The best way to describe the story is to call it a page-turner. It hops back and forth between Asgard, Earth and Jotunheim (Realm of the Frost Giants), but it falls prey to a now-common side effect of new superhero movies. It loses the main thread of the story by trying to explain all the backstory of the world. A lot of time is spent at the start laying out the history of Asgard and it takes a while for the main plot to take off. When it does kick in, you’re still engaged, but the characters’ objectives are a bit murky. We’re not exactly sure what they’re trying to do, or what is being fought over.

One thing I noticed was the setting of the earthly action in a small New Mexico town: the connection of that state to the nuclear testing of the 40s and 50s implies (at least to me) that in this film, Thor is being “tested out” both as a potential protector of the planet (or S.H.I.E.L.D. weapon) and as the anchor of a film franchise.  Branagh even seems to be encouraging this visual link, with Thor arriving on Earth in a huge fiery cloud.

Hemsworth is believable (and entertaining) as Thor, and he effectively plays off the disbelief of the beautiful astrophysicist Jane Foster (Natalie Portman), who is supported in her research by a deadpan Kat Dennings as her cynical grad student and Stellan Skarsgård as her trusted older colleague.

It was a cool idea to cast Skarsgård as the older physicist, because as a Swedish actor, he more convincingly conveys a character who grew up in Scandinavia with the stories that the comics were based on. Portman stays afloat amidst all the action and bombastic dialogue, but the romance between her and Hemsworth seems a little forced. Dennings drops a few wry one-liners but is otherwise ignored; a shame, because she has a lot of talent and her grad student character is not ideally placed to be important to the story.

I hesitate to call Thor purely a summer movie, because its focus is a bit more specific: it’s a comic-book movie, which I think lets Thor get away with even more than your standard blockbuster. But what do you expect? It’s a movie about an alien dressed like a Viking with powers of super-strength, flight and weather control. He has a magic hammer named Mjolnir. I think we can cut Thor a bit of slack.

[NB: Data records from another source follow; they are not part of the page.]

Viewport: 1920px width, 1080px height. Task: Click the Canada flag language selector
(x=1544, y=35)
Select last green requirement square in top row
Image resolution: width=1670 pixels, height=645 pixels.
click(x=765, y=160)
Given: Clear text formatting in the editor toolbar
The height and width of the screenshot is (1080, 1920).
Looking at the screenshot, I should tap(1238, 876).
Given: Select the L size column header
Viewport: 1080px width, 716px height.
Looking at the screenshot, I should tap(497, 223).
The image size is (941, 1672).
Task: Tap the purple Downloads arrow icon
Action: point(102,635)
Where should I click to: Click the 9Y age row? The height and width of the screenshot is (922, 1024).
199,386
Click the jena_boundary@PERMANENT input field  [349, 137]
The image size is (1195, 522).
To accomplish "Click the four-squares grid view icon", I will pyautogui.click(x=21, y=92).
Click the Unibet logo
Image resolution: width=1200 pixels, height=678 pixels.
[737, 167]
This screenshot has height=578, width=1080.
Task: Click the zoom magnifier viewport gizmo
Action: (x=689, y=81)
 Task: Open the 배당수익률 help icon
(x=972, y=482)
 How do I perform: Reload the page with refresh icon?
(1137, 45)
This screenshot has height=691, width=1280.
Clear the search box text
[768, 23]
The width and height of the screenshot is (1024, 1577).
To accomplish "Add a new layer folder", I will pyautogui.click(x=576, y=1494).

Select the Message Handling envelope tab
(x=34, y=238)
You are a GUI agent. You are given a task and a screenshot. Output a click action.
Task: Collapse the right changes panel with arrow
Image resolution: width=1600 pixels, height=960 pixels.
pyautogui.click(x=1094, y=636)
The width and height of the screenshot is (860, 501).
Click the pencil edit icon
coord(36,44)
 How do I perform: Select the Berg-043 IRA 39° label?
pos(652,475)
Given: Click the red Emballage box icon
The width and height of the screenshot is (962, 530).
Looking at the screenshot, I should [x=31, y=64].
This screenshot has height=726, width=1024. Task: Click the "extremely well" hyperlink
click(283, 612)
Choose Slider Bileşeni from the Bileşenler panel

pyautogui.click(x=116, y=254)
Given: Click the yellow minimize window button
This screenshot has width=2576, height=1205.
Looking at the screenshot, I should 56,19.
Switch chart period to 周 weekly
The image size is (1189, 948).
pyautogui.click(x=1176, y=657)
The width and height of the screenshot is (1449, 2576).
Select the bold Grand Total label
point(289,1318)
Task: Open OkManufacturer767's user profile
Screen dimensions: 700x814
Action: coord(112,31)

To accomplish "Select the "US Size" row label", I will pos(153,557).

I wouldn’t say I went in with low expectations or with my brain turned off, but I took what Branagh offered and drunk it all in like a huge Viking tankard of mead. I loved the references to Norse mythology, the fish-out-of-water sequences after Thor wakes up on Earth, and the gleefully ridiculous set pieces. Thor does not try to join the ranks of “gritty” reboots or aspire to the kind of character study seen in 2008’s Iron Man. It simply serves as a good setup for the character before he joins the ensemble of The Avengers in 2012.

A review is meant to assess how well the film accomplishes its goals. This film’s goal is to bring Thor from the comic-book page to the screen. And sure enough, Chris Hemsworth strides onto the screen as the God of Thunder, in all his glory. It’s not his or Branagh’s fault if the character and the scenario are inherently cartoony. Thor gets two and a half stars out of four.

One quick note on the 3D: I went to a 3D screening of Thor, but the added dimension wasn’t all that noticeable, even in the bigger action scenes. The studio used the post-conversion method for the 3D, meaning an extra layer was digitally “painted” onto the film after it was shot. I find this method doesn't result in effective 3D, and only films that are either filmed on stereoscopic cameras or animated with stereoscopic visuals can offer “good” 3D. In other words, save your money and see this in a traditional theatre!